▸ **EXERCISE DETAILS**
Of the entries that follow, how many lines hold the string "will"? Write the number and nothing more.

[Records from a data collection]
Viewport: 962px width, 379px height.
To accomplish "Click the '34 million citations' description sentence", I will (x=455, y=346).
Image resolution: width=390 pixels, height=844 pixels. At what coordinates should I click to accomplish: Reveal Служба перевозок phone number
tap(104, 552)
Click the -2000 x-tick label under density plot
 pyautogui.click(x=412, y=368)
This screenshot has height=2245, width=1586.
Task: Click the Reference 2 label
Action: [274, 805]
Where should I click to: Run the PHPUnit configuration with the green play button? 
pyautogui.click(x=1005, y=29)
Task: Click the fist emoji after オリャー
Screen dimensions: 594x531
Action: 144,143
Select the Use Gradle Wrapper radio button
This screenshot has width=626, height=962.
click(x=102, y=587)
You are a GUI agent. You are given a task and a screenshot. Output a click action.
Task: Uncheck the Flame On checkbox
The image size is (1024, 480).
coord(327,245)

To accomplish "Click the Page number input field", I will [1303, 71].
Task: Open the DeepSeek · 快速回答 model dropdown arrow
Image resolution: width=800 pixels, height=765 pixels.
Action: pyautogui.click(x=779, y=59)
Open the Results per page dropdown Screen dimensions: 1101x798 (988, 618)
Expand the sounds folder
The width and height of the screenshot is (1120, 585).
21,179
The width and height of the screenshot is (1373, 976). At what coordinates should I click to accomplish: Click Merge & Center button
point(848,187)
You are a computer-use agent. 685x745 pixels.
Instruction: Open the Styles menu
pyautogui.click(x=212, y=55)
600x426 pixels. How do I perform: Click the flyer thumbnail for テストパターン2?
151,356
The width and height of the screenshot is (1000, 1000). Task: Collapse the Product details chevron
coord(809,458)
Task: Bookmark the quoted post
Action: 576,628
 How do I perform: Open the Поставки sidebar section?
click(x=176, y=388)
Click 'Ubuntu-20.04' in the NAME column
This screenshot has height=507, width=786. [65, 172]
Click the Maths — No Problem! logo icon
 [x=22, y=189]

▸ **SOLUTION TO THE PROBLEM**
2